Extract to read -
● ● ●

# Cz 97b



## tk421991 (Jun 9, 2011)

As some of you might have noted, I posted over in the "new to handguns" area. I'm looking for something bigger than the Nagant when I turn 21, and I would prefer something in .45ACP. Since I've never been a big M1911 fan for various reasons that I don't want to get into, I'm looking towards the CZ 97B. 

I've always been partial to the 75B, and I might just get that if I end up preferring 9mmPara over .45ACP after I shoot both soon. Also, I'm a M91/30 rifle owner, so I'm a member of a Russian gun forum. Their mostly ex-military and tactical shooters, and they all like CZs. I've liked them myself, and they have a decent warranty of 5 years (better than Remington, Browning, Caracal). 

So, any thoughts, reviews?


----------



## Bisley (Aug 24, 2008)

It's a great pistol, reputed to be a tack driver, but pretty heavy with a full mag.


----------



## WOODMAN1465 (Jul 21, 2012)

I have the 97BD and I would put it up against any 45 it's a little heavy, but it's dead on at the range.


----------



## bykerhd (Jul 25, 2012)

Be sure to handle one before you buy.
They are large pistols.

I have a large paw and found the pistol to be a bit large for me.
Great shooter and very soft recoil(for a .45) due to the weight, I think.
Mine got sold in favor of something a bit handier, for me.


----------



## r_gray (Jan 12, 2012)

● ● ●

Required actions -
1. Extract the passage of the CZ 97B thread from "As some of you" up to and including "Remington, Browning, Caracal).", word for word.
2. Continue the CZ 97B thread from the point where it stops.

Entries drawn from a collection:
● ● ●

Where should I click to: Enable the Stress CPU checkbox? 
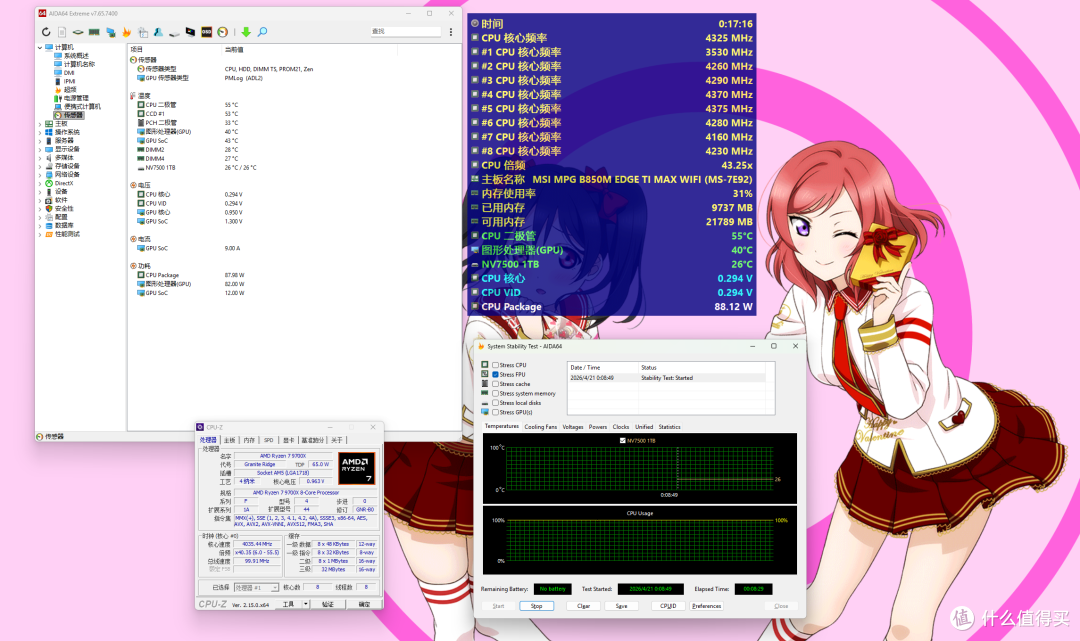(x=495, y=365)
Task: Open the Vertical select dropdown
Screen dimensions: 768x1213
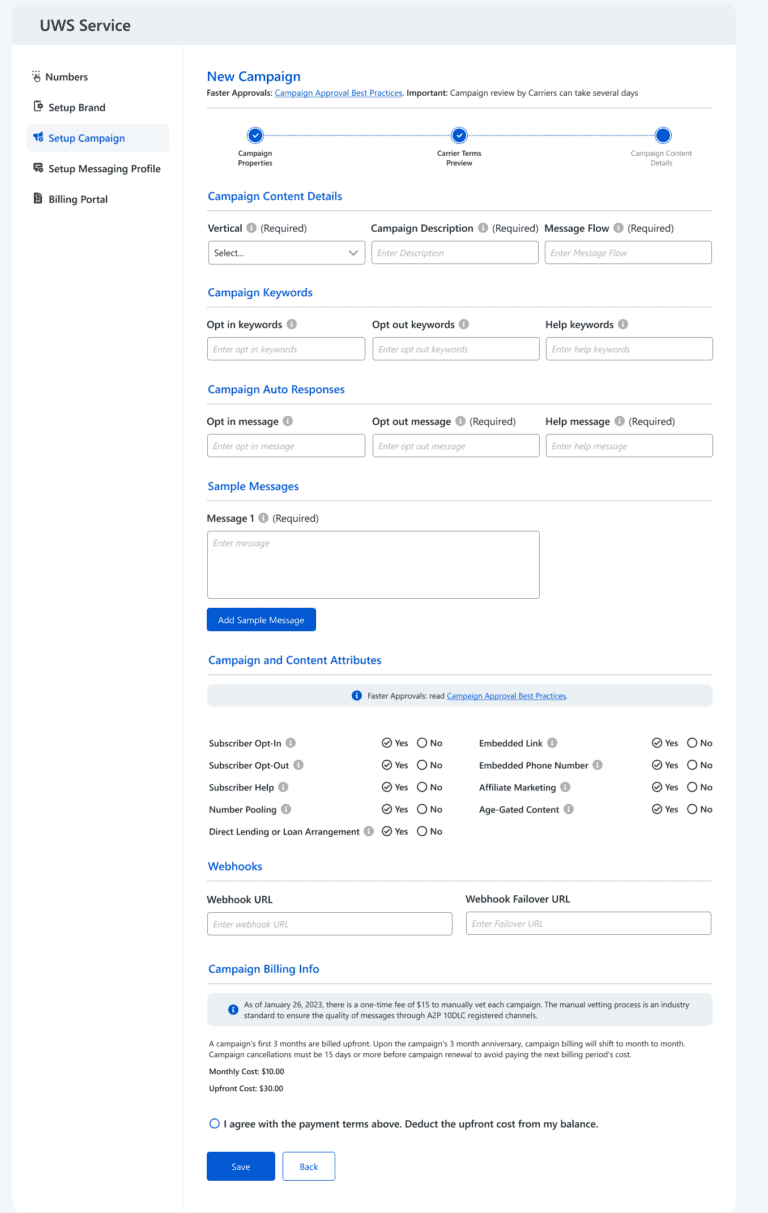Action: 286,253
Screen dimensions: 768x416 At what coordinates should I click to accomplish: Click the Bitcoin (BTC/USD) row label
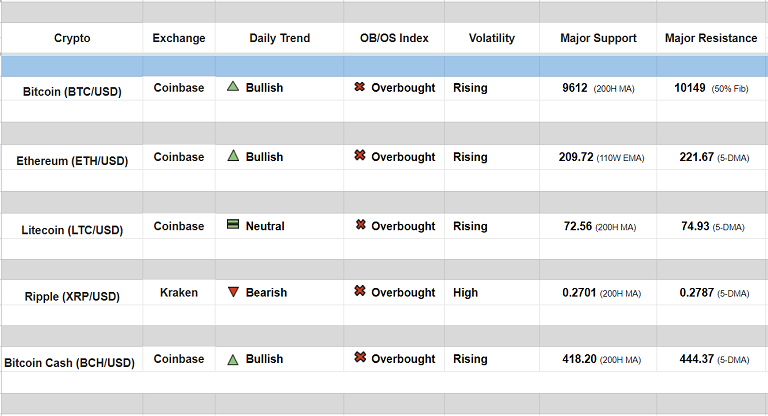point(72,91)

● ● ●

Answers -
1.
As some of you might have noted, I posted over in the "new to handguns" area. I'm looking for something bigger than the Nagant when I turn 21, and I would prefer something in .45ACP. Since I've never been a big M1911 fan for various reasons that I don't want to get into, I'm looking towards the CZ 97B. 

I've always been partial to the 75B, and I might just get that if I end up preferring 9mmPara over .45ACP after I shoot both soon. Also, I'm a M91/30 rifle owner, so I'm a member of a Russian gun forum. Their mostly ex-military and tactical shooters, and they all like CZs. I've liked them myself, and they have a decent warranty of 5 years (better than Remington, Browning, Caracal).

2.
tk421991 said:


> As some of you might have noted, I posted over in the "new to handguns" area. I'm looking for something bigger than the Nagant when I turn 21, and I would prefer something in .45ACP. Since I've never been a big M1911 fan for various reasons that I don't want to get into, I'm looking towards the CZ 97B.
> 
> I've always been partial to the 75B, and I might just get that if I end up preferring 9mmPara over .45ACP after I shoot both soon. Also, I'm a M91/30 rifle owner, so I'm a member of a Russian gun forum. Their mostly ex-military and tactical shooters, and they all like CZs. I've liked them myself, and they have a decent warranty of 5 years (better than Remington, Browning, Caracal).
> 
> So, any thoughts, reviews?


Can't say about the 9mm or the .45. But also try the 75 or 75 SP-01 in .40 cal - that's what I got and I love it!


----------



## Shipwreck (Jan 26, 2006)

A couple of years ago, I considered buying one. That particular CZ is their best looking one, in my opinion. I have heard it is a good gun.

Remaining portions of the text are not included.